Retype, character for character, only the entries from the line containing "Correo electrónico (723, 1101)" up to and including the line containing "Diploma GUIA Montessori AMI 0-3 añosb".

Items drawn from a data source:
>> Start
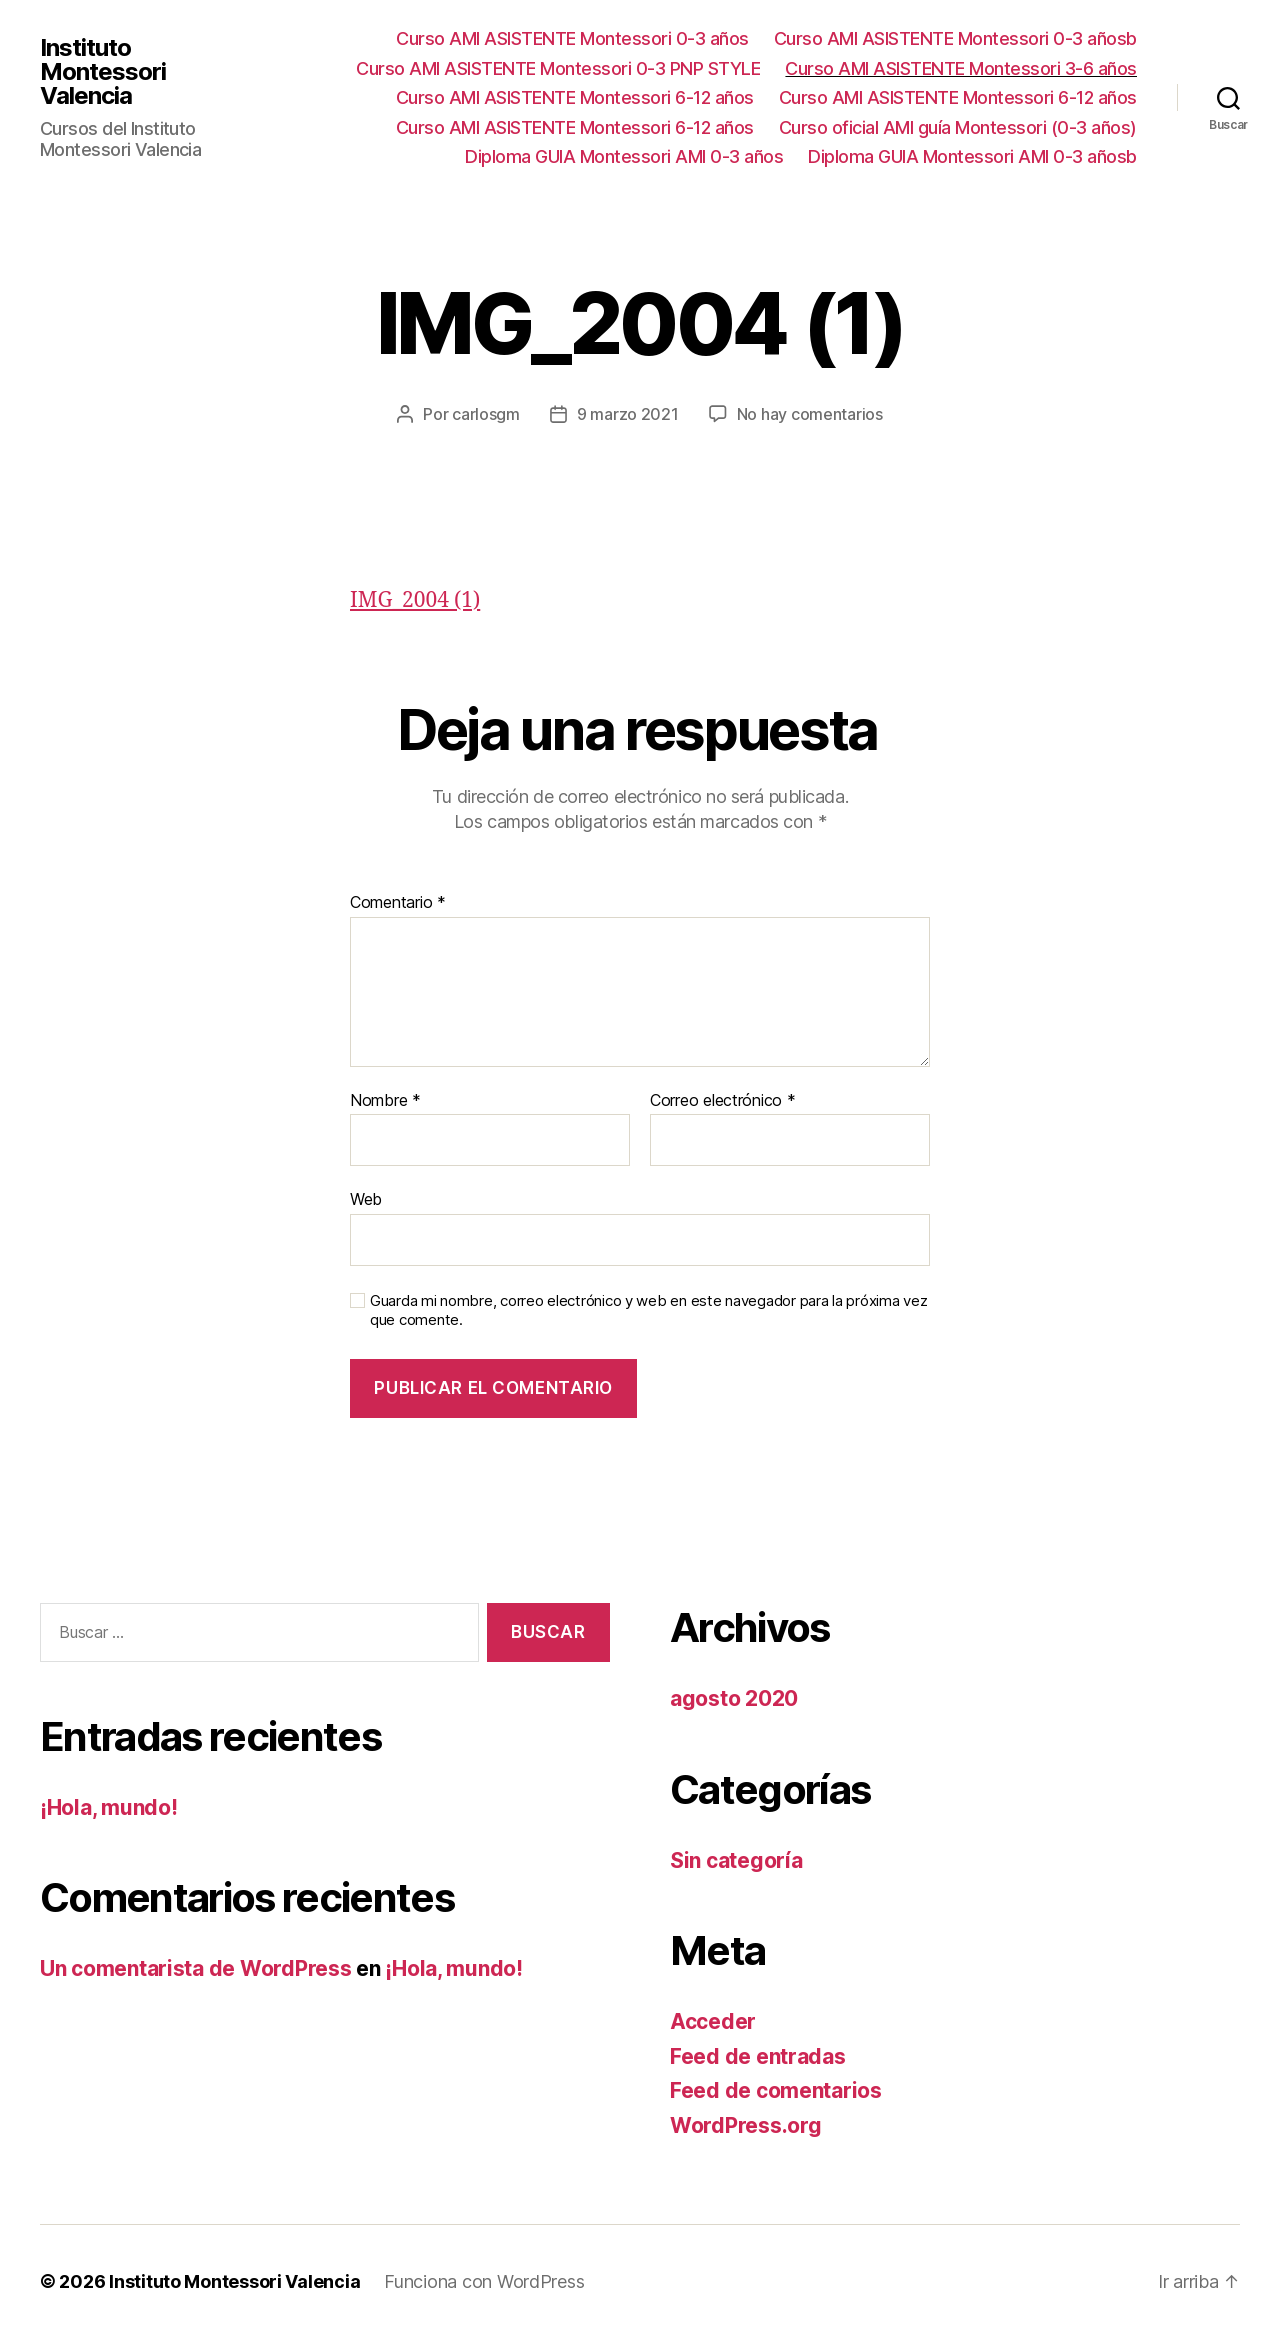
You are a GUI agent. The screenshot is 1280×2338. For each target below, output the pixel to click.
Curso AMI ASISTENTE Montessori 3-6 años (961, 68)
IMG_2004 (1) (415, 600)
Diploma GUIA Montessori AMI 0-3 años (624, 156)
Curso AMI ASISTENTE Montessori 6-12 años (575, 97)
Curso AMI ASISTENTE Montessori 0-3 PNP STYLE (558, 68)
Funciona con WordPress (484, 2281)
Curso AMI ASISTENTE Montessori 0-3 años (572, 38)
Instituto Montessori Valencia (103, 72)
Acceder (713, 2021)
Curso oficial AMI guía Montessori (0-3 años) (958, 127)
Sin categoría (736, 1860)
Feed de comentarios (776, 2090)
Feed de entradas (758, 2056)
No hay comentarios (810, 414)
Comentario (398, 903)
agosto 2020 (734, 1698)
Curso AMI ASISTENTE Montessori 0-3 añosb (955, 38)
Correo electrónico (723, 1101)
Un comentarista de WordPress (195, 1968)
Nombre (385, 1101)
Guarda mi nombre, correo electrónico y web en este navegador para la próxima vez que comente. (648, 1310)
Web (366, 1199)
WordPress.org (746, 2125)
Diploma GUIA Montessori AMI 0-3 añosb (972, 156)
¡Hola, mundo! (109, 1807)
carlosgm (486, 414)
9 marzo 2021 (628, 414)
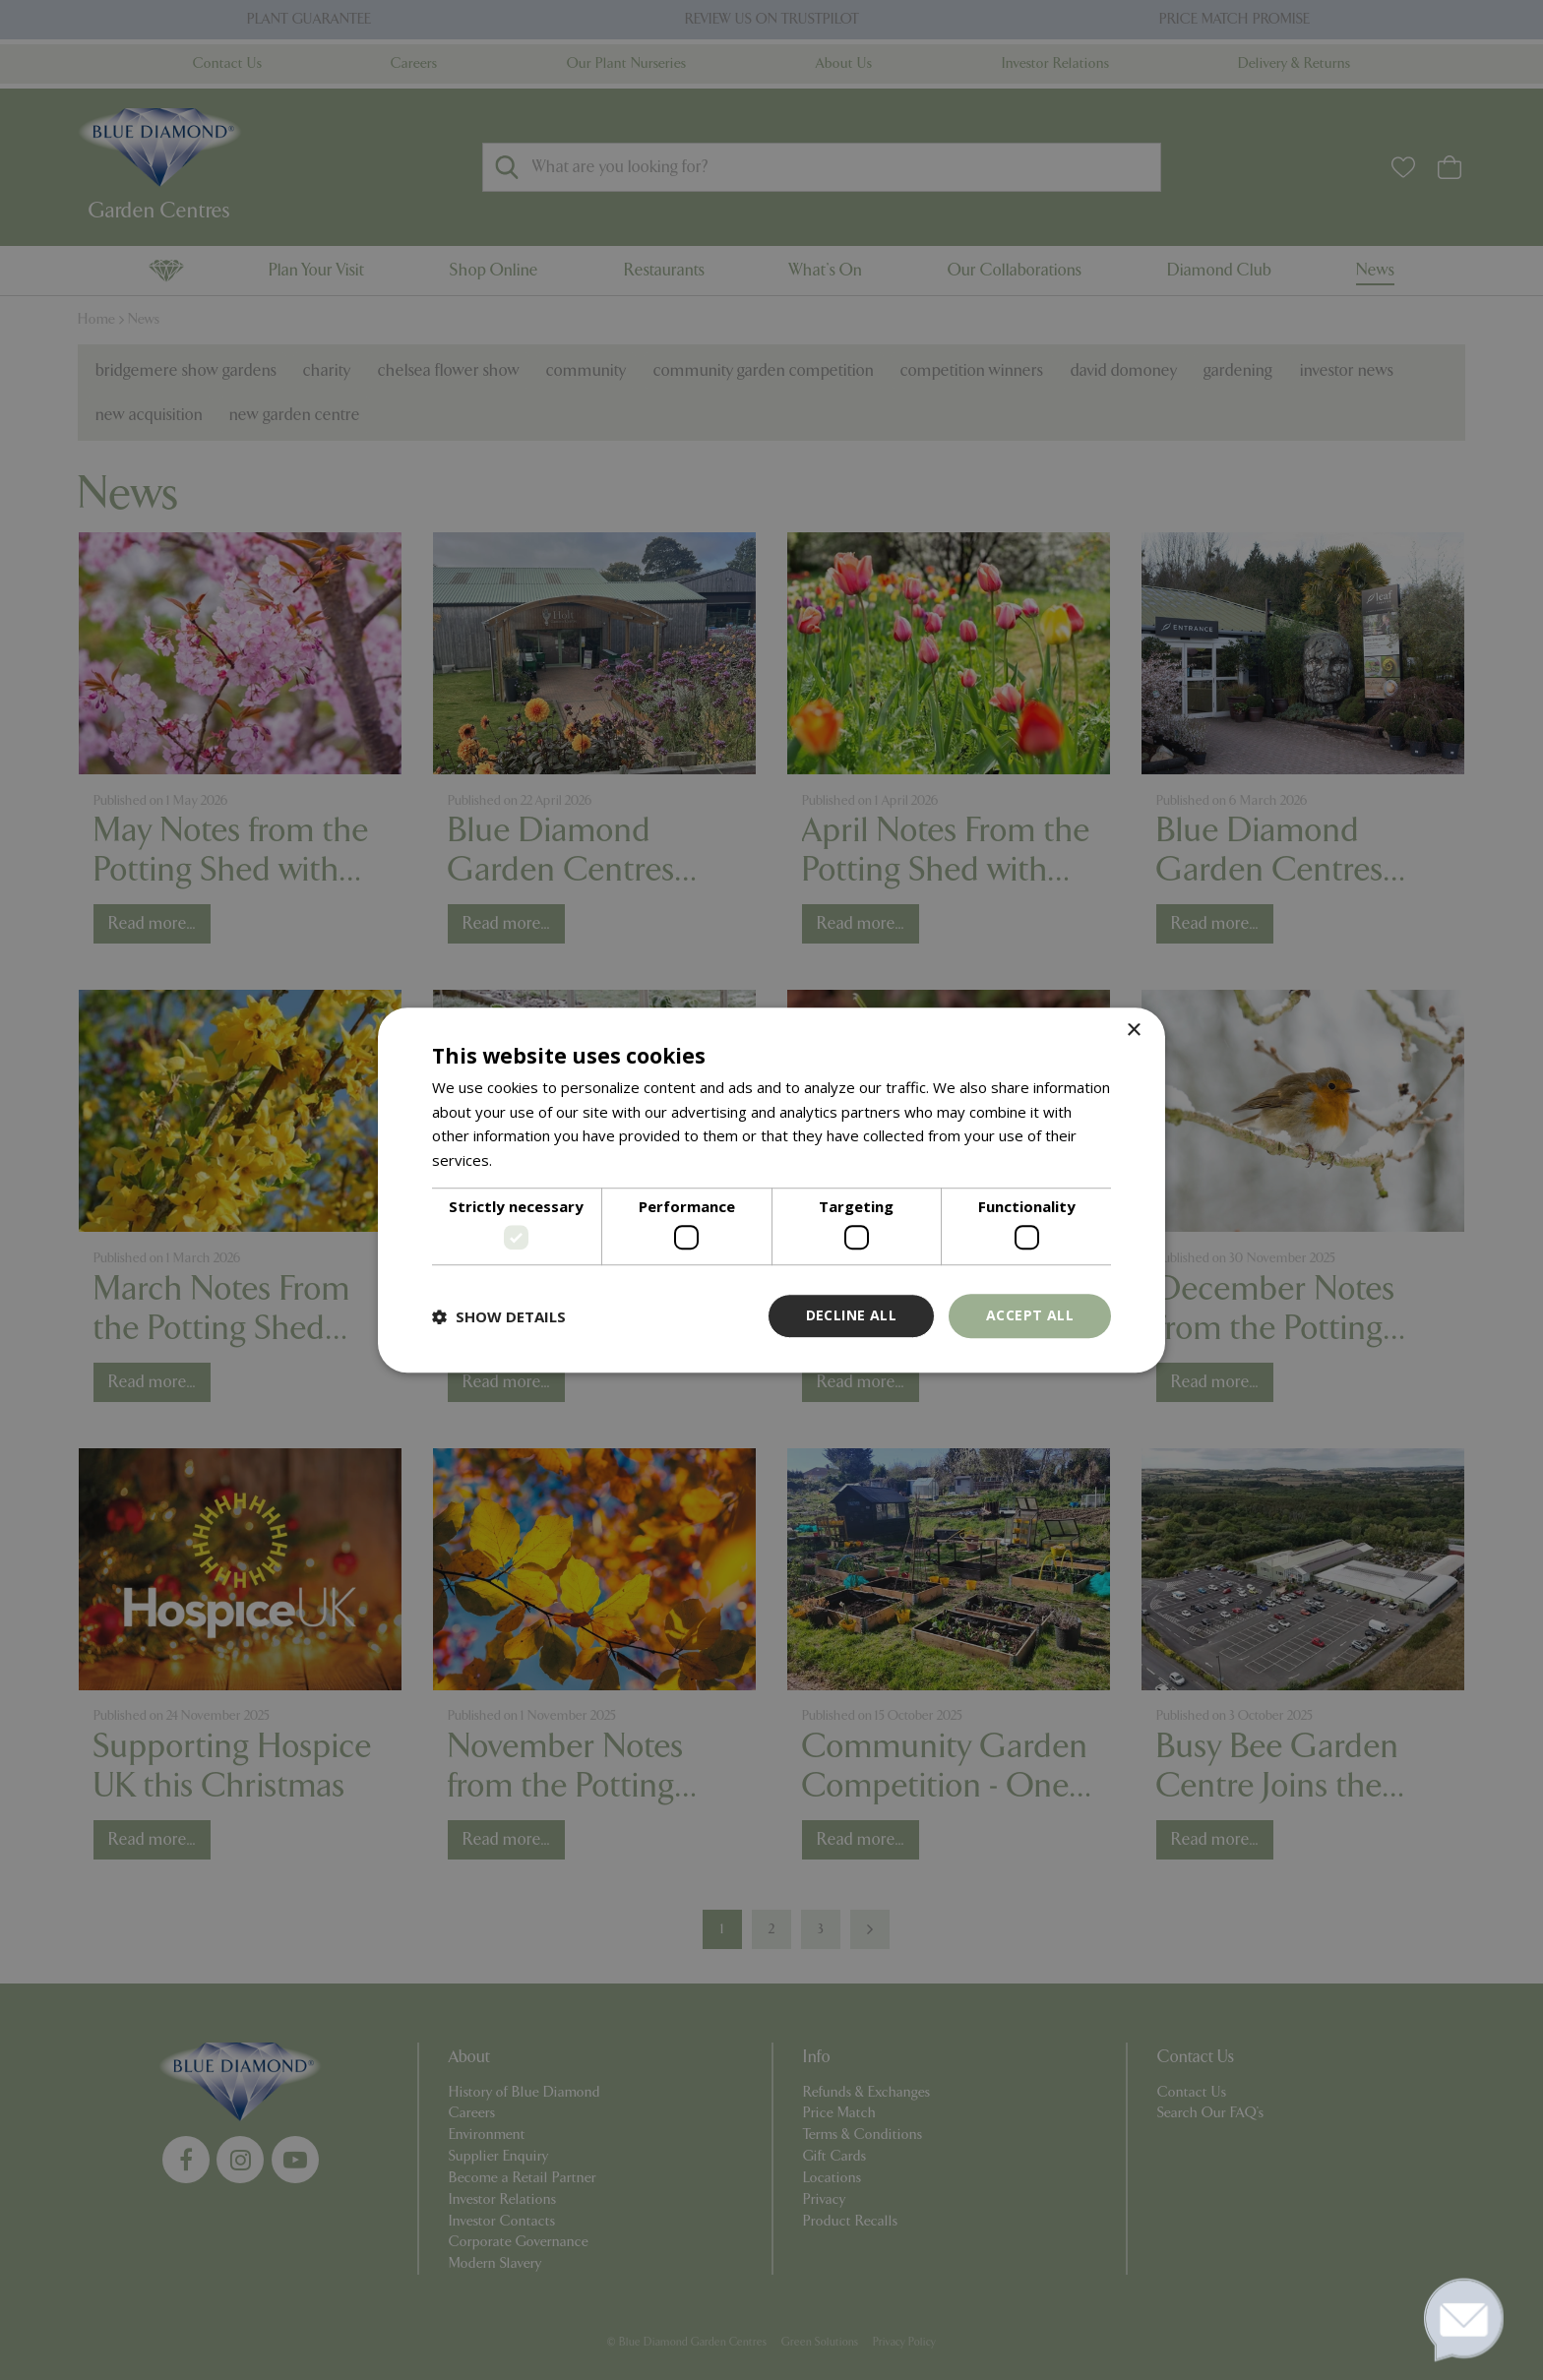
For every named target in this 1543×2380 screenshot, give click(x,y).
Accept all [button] (1030, 1316)
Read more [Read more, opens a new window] (534, 1160)
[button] (499, 1316)
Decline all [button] (851, 1316)
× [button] (1133, 1030)
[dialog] (771, 1190)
>> End
## RESPONSE TO THIS EXERCISE:
Correo electrónico (723, 1101)
Un comentarista de WordPress (195, 1968)
Nombre (385, 1101)
Guarda mi nombre, correo electrónico y web en este navegador para la próxima vez que comente. (648, 1310)
Web (366, 1199)
WordPress.org (746, 2125)
Diploma GUIA Montessori AMI 0-3 añosb (972, 156)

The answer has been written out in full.